Robert Murphy Joins the "Reasonable People Differ About Whether It Would Be Moral to Tax Americans to Destroy an Asteroid" "It's Immoral to Tax Americans to Destroy an Asteroid" Caucus

UPDATE: I appear to have mischaracterized Murphy. He goes the whole Volokh: it is, he says, simply immoral to tax people to fund the construction of the giant asteroid-killing lasers we need.


Wow.

No, Bob, reasonable people do not think that it is immoral to tax people in order to blow up an asteroid that is about to annihilate the human race.

And reasonable people do not think that reasonable people can think that it is immoral to tax people in order to blow up an asteroid that is about to annihilate the human race.

They just don't.

Murphy:

Empirical Evidence That Brad DeLong Is Completely Obtuse - Robert P. Murphy - Mises Daily: Volokh's position... is an entirely reasonable view, and it is surprising to me that DeLong doesn't even understand it.... [T]here is a general moral prohibition against violating another person's rights.... Volokh's... point should be obvious: Just because an asteroid threatens to destroy all human life, that alone is not sufficient to justify violating people's rights. It is not morally acceptable to engage in theft, if doing so would merely prevent people's deaths from natural causes (i.e., the asteroid strike).... [DeLong] is aghast that someone actually takes seriously the fact that people have rights. The reason DeLong finds Volokh's views "insane" is that Volokh has elevated his precious political principles to such a height that they trump the survival of the human race. What an ideologue!

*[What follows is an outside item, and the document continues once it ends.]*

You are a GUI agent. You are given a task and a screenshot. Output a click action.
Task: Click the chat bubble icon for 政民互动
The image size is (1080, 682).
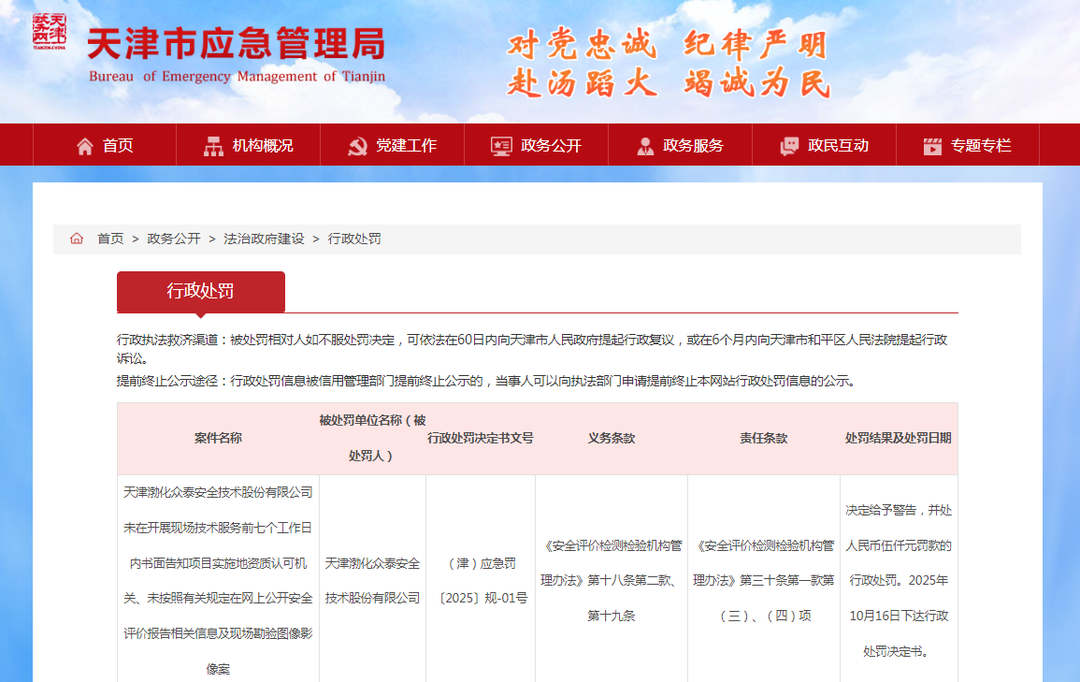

Yet if we go and read Volokh's actual post.... This example of the killer asteroid was indeed designed to test libertarian rights theory. Volokh knows full well the implications of his stance, but he is reporting that he cannot conclude that it is moral to steal from people in order to prevent natural deaths...

Just wow.

As I already said:

We economists do not like lexicographic preference offerings precisely because they lead to catastrophe--to results that nobody can with a straight face say are good or moral. Or, at least, we think that those who do say such are either bullshitting us or are unbalanced in mind.

And they are unbalanced in mind--the fact that philosophers and lawyers claim to believe in lexicographic preference offerings is a sign that (a) their minds were unbalanced to begin with or (b) their professional training has unbalanced their minds.

And they are unbalanced: the sabbath was made for humanity; humanity was not made for the sabbath.